Ministro da Educação sem conhecimento de indemnizações por alterar datas dos exames
O ministro da Educação insiste que “o Estado deve ressarcir” as famílias que tenham sido prejudicadas pela alteração ao calendário de exames nacionais, mas garante não ter notícia de nenhum pedido de indemnização até ao momento: “Eu, até agora, não tenho conhecimento”, disse Fernando Alexandre , em entrevista à Renascença .
No dia em que arrancou a seguda fase do concurso nacional de acesso ao ensino superior , Fernando Alexandre revisitou a polémica decisão de adiar as provas, tomada por causa dos atrasos e problemas na classificação digital dos exames: “Ninguém consegue decidir se vai à segunda fase antes das notas saírem na primeira fase” , constatou.
“É preciso dizer isto de uma forma muito clara.
Eu tenho três filhos e todos eles usaram a segunda fase.
E para quê? Porque não ficaram satisfeitos com a nota que tinham”, apontou o governante.
Férias perdidas devido aos exames: como pedir indemnização?
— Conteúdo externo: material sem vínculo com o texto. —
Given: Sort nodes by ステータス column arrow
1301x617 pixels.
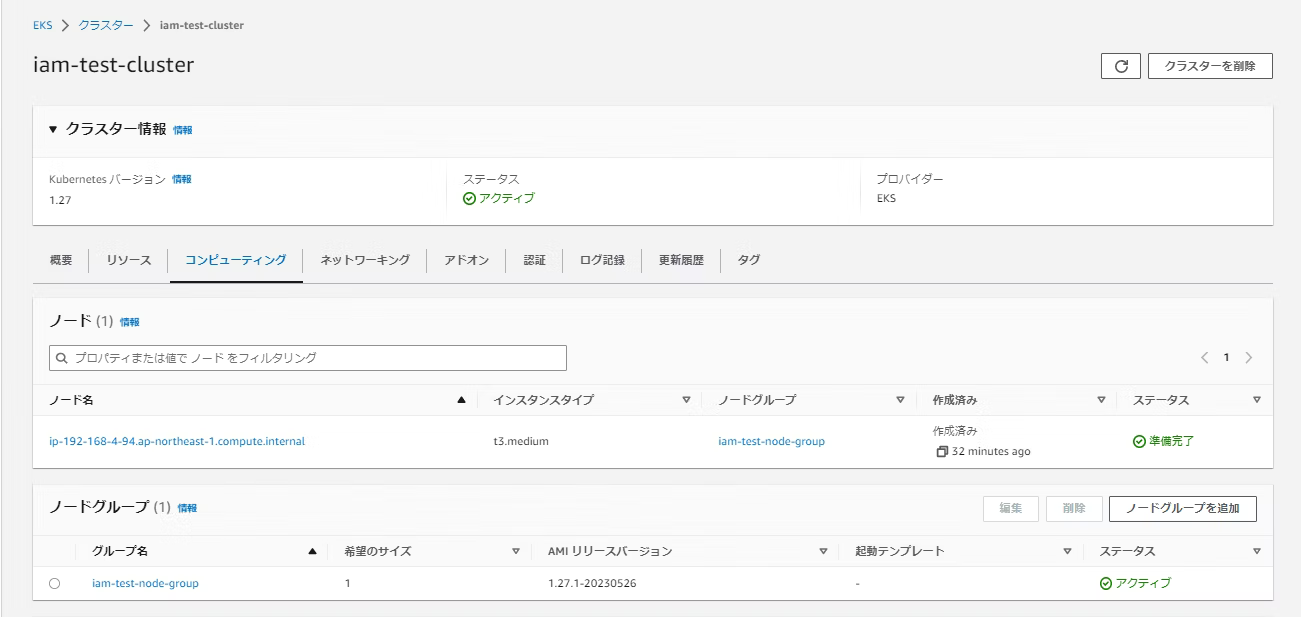Looking at the screenshot, I should pos(1257,400).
Ler Mais Com a primeira fase concluída, em que 49.991 estudantes foram colocados (mais 6.092 do que em 2025), Fernando Alexandre destacou o “resultado muito positivo”, que atribuiu à decisão de corrigir “um erro cometido em 2023”, passando a exigir uma só prova no concurso, ao invés de duas.
O ministro destacou ainda que o concurso “decorreu de acordo com todos os prazos que estavam previstos”, não tendo havido “nenhuma alteração”.
A primeira fase dos exames de acesso ao ensino superior ficou marcada por falhas no processo de digitalização e correção das provas, que foram realizadas em papel.
A decisão de avançar com a digitalização foi tomada por este ministro e quase lhe custou o cargo , tendo o PS sugerido a sua demissão.
Fernando Alexandre foi especialmente criticado por declarações sobre as famílias que foram “imprudentes” por terem marcado férias nesta altura.
Foi, de resto, o próprio Executivo a abrir a porta a pedidos de indemnização , ainda que tenha reconhecido que seria difícil fazer prova de eventuais prejuízos.